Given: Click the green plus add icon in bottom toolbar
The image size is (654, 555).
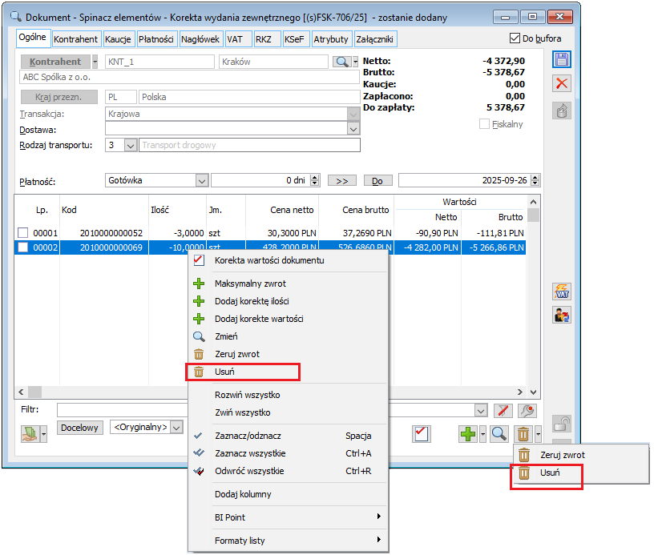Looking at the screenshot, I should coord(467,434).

* * *

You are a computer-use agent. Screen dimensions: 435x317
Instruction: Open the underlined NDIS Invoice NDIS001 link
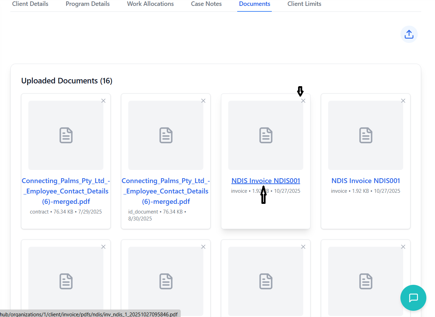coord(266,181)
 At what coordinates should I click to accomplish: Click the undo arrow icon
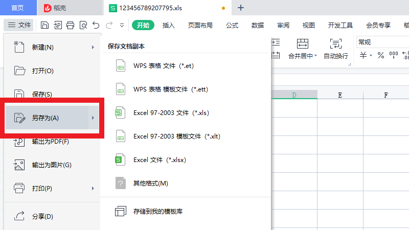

Aim of the exercise: For an answer, give a copy of every line in the listing that holds the word "Click".

Solution for this exercise:
Given: Click the green plus add icon in bottom toolbar
 At what coordinates should I click to accomplish: Click the undo arrow icon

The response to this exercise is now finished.